A mom in Hillsboro, Ore., came up with the perfect retaliation for a porch pirate who nabbed her baby son's Christmas pajamas package off the front porch. Angie Boliek told KATU she wanted to get her own "passive-aggressive revenge," so she taped up a box full of 10 to 15 dirty diapers with a note reading "Enjoy this you thief!" Boliek left the box on her porch on Dec. 3, and by the evening of Dec. 4 it was gone. Boliek alerted Hillsboro police, but they don't have any leads in the investigation. "It was fun to come home and see that it was gone," Boliek said.
New World Order
Taisei Corp., a construction company based in Tokyo, announced in December that it will use autonomous drones, taking flight in April, to combat karoshi, or overwork death, reported The Independent. The drones will hover over desks of employees who have stayed at work too long and blast "Auld Lang Syne," a tune commonly used in Japanese shops getting ready to close. A company statement said: "It will encourage employees who are present at the drone patrol time to leave, not only to promote employee health but also to conduct internal security management." Experts are skeptical: Scott North, professor of sociology at Osaka University, told the BBC that "to cut overtime hours, it is necessary to reduce workloads."

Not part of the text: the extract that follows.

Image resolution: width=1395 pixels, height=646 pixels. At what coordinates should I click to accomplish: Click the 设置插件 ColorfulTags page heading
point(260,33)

Paul Jacobs, 42, of South Hampshire, England, ordered a roll of bubble wrap from Amazon in November to protect his plants during a coming cold snap. Soon the box of bubble wrap arrived, protected by 100 feet of brown packing paper—enough to cover his whole backyard, he told the Daily Mail. "At first I thought they'd sent me the wrong order because the box was so heavy," Jacobs said. He expects it will take two recycling collections to get rid of all the paper packaging.
At the courthouse in the Belgian port city of Ostend, performance artist Mikes Poppe, 34, was hoping to make a statement on the weight of history when he chained his leg to a 3-ton block of Carrara marble on Nov. 10 and began slowly chipping himself free. The Straits Times reports that for 19 days, Poppe ate, slept and worked on the marble until curator Joanna De Vos ordered the chain cut "for practical reasons." "I don't see the fact that I was freed as a failure," Poppe told the Flemish-language Het Laatste Nieuws. "The act of getting free in itself was not the main goal," he added, although he admitted that doing so had been more difficult than he thought. "I really underestimated that block of marble."